━━━━━ Excerpted text ━━━━━

This fact however is thoroughly inconvenient to the snake oil brigade because it removes a slew of invented problems that can be “caused” by the network equipment between you and the service. So lets’ see if we can explore that so we have a more complete understanding of the mechanics. This understanding should equip us sceptics with the knowledge we need to see through the spurious claims of audiophools and dishonest equipment manufacturers.
Ethernet
View attachment 263147
Without Ethernet, there would be no internet. Ethernet is the backbone of almost all computer networking globally. It is a system developed by brilliant minds to be robust and scalable. To understand Ethernet, one must first delve into the OSI model. OSI stands for the Open Systems Interconnection model and conceptualizes the seven layers that computer systems use to communicate over a network. The model places computing functions into a set of rules to support the inter-operability between products and software. While the modern internet is based on a simpler model called TCP/IP, and not on OSI, the OSI 7-layer model is still widely used today to describe network architecture.
- 7. Application Layer: Human-computer interaction layer, where applications can access the network services
- 6. Presentation Layer: Ensures that data is in a usable format and is where data encryption occurs
- 5. Session Layer: Maintains connections and is responsible for controlling ports and sessions
- 4. Transport Layer: Transmits data using transmission protocols including TCP and UDP
- 3. Network Layer: Decides which physical path the data will take
- 2. Data Link Layer: Defines the format of data on the network
- 1. Physical Layer: Transmits raw bit stream over the physical medium
The layer model is best understood top down as layer 7 is the point at which you, the human, interacts with elements provided on the network in the form of graphic user interfaces and so forth.
Frames vs Packets
View attachment 263148
One of the important details to understand about Ethernet is the distinction between frames and packets. A frame is a data unit in a local area network (LAN) that includes header and trailer information in addition to the payload or data being transmitted. The header contains information such as the source and destination MAC addresses, while the trailer includes error checking data such as a cyclic redundancy check (CRC). A packet, on the other hand, is a data unit in a wide area network (WAN) or the Internet. It includes header information such as source and destination IP addresses and protocol-specific information, as well as the payload.
A frame in a LAN typically has the following structure:
- Preamble: A 7-byte sequence used to synchronize the clock speed of the sender and receiver.
- Start of Frame Delimiter (SFD): A 1-byte sequence that indicates the beginning of the frame.
- Destination MAC address: A 6-byte field that contains the MAC address of the intended recipient of the frame.
- Source MAC address: A 6-byte field that contains the MAC address of the sender.
- Type/Length field: A 2-byte field that indicates either the type of the payload (if it is greater than or equal to 1536 bytes) or the length of the payload (if it is less than 1536 bytes).
- Payload: The actual data being transmitted, which can range from 46 to 1500 bytes in length.

━━━━━ Given data ━━━━━

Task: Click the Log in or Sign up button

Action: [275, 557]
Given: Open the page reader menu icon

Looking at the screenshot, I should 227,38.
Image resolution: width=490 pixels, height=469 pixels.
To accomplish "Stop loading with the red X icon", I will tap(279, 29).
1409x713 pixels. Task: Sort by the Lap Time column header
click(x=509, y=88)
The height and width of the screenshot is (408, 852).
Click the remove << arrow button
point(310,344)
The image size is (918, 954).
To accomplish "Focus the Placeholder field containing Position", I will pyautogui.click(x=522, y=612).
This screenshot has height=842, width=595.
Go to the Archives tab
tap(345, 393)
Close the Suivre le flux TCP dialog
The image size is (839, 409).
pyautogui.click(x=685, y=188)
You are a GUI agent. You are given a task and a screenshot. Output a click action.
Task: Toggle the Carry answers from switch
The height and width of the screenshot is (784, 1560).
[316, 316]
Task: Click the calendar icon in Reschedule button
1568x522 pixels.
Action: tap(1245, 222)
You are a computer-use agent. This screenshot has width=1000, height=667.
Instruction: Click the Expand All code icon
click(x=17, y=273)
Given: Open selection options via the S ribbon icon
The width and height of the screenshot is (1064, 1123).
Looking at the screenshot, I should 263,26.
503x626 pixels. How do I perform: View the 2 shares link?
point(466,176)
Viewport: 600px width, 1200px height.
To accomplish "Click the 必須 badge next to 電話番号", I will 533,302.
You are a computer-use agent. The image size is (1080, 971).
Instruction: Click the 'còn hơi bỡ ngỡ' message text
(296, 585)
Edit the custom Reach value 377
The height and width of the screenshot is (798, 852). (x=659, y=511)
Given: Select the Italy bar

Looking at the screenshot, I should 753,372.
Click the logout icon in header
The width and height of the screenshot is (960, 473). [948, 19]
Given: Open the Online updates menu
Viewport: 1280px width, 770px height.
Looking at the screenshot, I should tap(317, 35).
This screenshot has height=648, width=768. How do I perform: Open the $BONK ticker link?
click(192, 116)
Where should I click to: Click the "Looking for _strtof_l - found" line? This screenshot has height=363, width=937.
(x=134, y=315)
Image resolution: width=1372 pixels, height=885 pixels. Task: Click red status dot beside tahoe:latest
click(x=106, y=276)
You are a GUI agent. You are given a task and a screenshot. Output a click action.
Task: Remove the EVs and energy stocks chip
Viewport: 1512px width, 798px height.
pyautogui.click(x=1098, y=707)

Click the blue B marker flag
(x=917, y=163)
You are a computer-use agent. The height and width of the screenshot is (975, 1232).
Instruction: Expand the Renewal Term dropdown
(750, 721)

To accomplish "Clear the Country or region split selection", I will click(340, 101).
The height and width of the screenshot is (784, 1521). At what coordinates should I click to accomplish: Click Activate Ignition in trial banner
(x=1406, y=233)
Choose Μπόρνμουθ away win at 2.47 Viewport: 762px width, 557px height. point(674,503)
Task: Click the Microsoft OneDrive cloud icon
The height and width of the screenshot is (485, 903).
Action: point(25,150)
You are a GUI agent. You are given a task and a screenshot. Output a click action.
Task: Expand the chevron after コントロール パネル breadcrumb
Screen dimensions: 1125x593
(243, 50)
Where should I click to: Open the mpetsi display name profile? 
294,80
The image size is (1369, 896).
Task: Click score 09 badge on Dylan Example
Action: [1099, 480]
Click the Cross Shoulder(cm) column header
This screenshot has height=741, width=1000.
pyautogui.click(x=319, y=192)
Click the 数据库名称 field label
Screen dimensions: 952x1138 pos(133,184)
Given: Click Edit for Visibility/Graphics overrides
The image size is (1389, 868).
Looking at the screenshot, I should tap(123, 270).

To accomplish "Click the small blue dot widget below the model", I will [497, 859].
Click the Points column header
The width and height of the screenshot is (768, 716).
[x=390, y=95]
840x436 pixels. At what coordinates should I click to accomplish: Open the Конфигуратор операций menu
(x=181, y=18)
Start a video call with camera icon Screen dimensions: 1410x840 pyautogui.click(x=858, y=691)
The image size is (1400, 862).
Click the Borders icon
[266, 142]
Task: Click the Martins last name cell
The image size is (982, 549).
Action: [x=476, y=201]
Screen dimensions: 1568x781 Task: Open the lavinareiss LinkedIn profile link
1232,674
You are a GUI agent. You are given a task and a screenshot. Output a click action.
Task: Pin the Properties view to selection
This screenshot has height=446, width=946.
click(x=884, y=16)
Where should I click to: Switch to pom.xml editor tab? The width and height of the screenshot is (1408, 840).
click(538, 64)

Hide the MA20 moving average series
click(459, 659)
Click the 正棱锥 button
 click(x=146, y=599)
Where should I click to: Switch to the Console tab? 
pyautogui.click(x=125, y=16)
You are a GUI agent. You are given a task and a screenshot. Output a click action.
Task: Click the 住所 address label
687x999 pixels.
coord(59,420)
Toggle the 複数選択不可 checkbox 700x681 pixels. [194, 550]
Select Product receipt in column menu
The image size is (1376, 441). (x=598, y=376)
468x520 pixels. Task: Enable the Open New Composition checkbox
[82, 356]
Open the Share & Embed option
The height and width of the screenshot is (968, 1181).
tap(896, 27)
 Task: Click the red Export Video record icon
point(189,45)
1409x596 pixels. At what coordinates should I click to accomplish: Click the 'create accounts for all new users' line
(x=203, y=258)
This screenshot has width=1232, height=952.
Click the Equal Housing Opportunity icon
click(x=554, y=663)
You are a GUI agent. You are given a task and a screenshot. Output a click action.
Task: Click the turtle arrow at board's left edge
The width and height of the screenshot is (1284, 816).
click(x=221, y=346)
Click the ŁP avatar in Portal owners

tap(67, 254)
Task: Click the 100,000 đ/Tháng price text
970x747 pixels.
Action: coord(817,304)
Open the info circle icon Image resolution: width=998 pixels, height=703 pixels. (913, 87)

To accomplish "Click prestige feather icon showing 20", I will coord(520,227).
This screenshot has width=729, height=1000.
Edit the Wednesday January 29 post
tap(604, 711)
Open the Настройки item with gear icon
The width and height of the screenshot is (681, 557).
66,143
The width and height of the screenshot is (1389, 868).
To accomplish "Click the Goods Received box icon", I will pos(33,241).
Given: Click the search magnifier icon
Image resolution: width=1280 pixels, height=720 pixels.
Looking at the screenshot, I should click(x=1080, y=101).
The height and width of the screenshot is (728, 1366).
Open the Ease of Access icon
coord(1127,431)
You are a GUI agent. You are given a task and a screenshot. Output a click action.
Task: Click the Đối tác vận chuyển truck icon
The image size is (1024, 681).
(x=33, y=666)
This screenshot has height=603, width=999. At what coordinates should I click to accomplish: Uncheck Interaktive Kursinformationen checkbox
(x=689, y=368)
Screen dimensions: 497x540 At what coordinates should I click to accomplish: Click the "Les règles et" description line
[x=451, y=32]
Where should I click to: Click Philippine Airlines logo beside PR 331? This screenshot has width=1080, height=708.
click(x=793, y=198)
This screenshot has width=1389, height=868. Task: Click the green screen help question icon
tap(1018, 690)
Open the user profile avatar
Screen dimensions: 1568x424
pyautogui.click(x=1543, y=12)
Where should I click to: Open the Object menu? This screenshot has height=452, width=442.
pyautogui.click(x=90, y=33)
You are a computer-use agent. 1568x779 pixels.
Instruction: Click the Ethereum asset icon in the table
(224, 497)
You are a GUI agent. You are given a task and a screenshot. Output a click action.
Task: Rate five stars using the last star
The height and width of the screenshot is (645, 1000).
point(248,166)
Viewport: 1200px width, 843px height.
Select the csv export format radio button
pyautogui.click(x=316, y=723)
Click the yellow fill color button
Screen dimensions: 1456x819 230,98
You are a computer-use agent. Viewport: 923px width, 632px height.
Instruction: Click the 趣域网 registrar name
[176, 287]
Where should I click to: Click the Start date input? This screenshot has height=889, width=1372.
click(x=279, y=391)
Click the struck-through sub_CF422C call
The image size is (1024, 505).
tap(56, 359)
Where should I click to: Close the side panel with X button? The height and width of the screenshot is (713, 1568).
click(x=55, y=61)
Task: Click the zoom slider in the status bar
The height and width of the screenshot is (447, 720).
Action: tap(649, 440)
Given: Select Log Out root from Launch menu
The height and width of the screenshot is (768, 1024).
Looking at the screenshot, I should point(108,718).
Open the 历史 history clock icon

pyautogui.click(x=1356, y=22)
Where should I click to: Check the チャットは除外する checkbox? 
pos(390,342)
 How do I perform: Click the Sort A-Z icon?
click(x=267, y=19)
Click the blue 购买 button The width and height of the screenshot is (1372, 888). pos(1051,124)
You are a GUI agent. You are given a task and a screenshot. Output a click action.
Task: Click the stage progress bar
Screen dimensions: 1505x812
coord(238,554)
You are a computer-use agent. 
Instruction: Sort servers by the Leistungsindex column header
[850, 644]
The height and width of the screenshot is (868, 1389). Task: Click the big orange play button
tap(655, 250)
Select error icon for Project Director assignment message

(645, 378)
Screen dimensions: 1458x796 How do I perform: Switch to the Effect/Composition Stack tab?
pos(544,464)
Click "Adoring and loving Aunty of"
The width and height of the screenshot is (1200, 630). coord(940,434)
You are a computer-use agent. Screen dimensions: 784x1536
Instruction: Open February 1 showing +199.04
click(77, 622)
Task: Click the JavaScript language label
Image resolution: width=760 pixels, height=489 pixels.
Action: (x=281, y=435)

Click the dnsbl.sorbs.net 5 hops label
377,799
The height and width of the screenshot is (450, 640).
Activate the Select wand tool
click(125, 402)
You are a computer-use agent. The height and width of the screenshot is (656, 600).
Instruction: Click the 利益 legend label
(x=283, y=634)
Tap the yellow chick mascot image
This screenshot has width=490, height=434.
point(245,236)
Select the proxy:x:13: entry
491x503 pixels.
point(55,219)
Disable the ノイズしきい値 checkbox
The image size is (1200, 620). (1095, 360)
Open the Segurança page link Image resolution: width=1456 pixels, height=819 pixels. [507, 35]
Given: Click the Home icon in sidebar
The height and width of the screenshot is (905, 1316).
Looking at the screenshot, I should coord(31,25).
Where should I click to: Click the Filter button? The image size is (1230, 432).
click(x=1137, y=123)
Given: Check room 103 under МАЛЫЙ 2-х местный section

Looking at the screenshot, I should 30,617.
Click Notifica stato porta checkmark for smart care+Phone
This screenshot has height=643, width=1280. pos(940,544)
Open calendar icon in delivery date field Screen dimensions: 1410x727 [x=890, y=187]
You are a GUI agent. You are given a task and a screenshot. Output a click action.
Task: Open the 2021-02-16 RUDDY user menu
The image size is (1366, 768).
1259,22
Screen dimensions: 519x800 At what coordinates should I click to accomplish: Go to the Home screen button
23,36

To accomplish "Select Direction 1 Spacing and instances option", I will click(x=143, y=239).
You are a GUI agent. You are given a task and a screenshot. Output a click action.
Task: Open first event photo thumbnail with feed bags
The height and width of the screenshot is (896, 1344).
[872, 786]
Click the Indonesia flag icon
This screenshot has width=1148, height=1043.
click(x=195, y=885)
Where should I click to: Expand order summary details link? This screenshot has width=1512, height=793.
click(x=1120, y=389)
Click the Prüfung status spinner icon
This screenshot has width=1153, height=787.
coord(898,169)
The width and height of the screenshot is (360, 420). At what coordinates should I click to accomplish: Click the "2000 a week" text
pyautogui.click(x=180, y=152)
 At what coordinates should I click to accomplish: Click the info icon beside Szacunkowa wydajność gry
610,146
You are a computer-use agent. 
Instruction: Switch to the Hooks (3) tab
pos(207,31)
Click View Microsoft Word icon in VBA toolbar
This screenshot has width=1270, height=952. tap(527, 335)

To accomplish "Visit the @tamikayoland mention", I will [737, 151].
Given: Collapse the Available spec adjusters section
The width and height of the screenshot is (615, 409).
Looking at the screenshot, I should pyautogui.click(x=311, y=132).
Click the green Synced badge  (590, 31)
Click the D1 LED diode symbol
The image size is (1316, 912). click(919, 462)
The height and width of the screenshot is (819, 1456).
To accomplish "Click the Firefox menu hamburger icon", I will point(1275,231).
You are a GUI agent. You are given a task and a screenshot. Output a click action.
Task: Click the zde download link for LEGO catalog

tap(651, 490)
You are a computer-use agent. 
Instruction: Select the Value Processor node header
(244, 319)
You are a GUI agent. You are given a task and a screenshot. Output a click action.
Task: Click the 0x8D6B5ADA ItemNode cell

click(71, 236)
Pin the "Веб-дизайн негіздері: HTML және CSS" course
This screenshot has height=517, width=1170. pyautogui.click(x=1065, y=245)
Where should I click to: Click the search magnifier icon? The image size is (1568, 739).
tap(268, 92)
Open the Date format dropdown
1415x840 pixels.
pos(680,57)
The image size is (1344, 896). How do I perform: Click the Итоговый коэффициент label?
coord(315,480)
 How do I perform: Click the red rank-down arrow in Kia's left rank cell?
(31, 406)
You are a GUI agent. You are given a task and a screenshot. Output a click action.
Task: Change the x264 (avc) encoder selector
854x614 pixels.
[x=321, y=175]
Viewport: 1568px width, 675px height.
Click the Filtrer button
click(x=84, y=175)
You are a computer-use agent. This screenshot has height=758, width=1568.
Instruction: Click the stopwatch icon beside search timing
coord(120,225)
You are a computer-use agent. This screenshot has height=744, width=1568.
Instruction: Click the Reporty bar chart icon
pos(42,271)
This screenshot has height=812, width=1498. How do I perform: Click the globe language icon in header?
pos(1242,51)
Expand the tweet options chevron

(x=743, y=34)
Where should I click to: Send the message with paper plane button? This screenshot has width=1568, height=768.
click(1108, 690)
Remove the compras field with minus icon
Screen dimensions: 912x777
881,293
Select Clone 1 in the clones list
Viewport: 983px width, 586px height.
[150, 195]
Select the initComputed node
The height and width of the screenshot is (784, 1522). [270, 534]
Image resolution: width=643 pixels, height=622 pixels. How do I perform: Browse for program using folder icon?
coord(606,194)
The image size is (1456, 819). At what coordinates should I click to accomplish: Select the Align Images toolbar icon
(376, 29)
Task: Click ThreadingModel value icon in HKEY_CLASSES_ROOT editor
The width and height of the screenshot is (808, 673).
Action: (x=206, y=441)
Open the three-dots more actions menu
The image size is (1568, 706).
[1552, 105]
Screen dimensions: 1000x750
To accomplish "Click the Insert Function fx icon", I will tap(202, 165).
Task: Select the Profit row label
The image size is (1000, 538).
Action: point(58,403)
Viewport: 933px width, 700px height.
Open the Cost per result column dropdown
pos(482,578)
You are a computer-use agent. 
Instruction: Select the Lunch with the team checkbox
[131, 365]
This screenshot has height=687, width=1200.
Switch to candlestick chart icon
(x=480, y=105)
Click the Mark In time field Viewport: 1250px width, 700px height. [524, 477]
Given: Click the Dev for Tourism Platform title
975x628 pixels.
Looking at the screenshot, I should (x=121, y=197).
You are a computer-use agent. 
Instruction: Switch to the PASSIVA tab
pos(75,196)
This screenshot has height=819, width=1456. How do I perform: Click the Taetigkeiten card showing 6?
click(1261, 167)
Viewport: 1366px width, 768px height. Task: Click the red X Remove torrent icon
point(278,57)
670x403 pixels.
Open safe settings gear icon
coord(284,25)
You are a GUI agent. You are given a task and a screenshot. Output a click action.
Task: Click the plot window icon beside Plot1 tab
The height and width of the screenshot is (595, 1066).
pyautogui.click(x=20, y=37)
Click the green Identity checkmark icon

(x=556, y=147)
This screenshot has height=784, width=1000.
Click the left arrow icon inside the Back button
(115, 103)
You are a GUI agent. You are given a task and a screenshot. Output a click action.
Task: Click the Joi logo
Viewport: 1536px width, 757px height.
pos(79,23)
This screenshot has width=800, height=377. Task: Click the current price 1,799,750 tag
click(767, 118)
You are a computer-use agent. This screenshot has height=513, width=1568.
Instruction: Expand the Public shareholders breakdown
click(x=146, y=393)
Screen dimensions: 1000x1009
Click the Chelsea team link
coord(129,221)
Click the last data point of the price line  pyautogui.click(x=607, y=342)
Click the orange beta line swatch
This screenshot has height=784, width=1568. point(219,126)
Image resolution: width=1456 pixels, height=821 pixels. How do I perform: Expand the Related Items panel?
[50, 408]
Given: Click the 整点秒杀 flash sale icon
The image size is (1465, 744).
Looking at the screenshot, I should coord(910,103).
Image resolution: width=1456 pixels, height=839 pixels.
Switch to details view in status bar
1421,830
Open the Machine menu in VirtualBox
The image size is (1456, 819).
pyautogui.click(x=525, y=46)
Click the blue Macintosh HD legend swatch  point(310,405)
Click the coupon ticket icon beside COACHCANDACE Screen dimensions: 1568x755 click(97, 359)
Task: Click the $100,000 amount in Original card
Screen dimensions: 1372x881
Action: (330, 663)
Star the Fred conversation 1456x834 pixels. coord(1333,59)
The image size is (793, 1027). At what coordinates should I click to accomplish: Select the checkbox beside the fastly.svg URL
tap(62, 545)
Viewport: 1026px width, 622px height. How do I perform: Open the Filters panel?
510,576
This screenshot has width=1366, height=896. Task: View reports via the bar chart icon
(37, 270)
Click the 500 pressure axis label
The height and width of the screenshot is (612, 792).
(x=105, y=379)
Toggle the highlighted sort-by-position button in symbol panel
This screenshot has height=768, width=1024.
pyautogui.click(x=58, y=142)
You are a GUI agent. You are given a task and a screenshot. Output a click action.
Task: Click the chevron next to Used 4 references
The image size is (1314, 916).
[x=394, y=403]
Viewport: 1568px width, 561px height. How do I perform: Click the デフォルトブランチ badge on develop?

━━━━━

*What is asked*
[a] List every field that the Ethernet excerpt gives in the structure of a LAN frame.
[b] Arrange the stretch of the records from the line containing "The height and width of the screenshot is (450, 640)." through the line containing "Open the Segurança" as a JSON list of strings, one string per line, leaving out blank lines.
The records have no connection to the Ethernet excerpt.

*Completed exercise*
[a]
- Preamble
- Start of Frame Delimiter (SFD)
- Destination MAC address
- Source MAC address
- Type/Length field
- Payload

[b]
[
  "The height and width of the screenshot is (450, 640).",
  "Activate the Select wand tool",
  "click(125, 402)",
  "You are a computer-use agent. The height and width of the screenshot is (656, 600).",
  "Instruction: Click the 利益 legend label",
  "(x=283, y=634)",
  "Tap the yellow chick mascot image",
  "This screenshot has width=490, height=434.",
  "point(245,236)",
  "Select the proxy:x:13: entry",
  "491x503 pixels.",
  "point(55,219)",
  "Disable the ノイズしきい値 checkbox",
  "The image size is (1200, 620). (1095, 360)",
  "Open the Segurança page link Image resolution: width=1456 pixels, height=819 pixels. [507, 35]"
]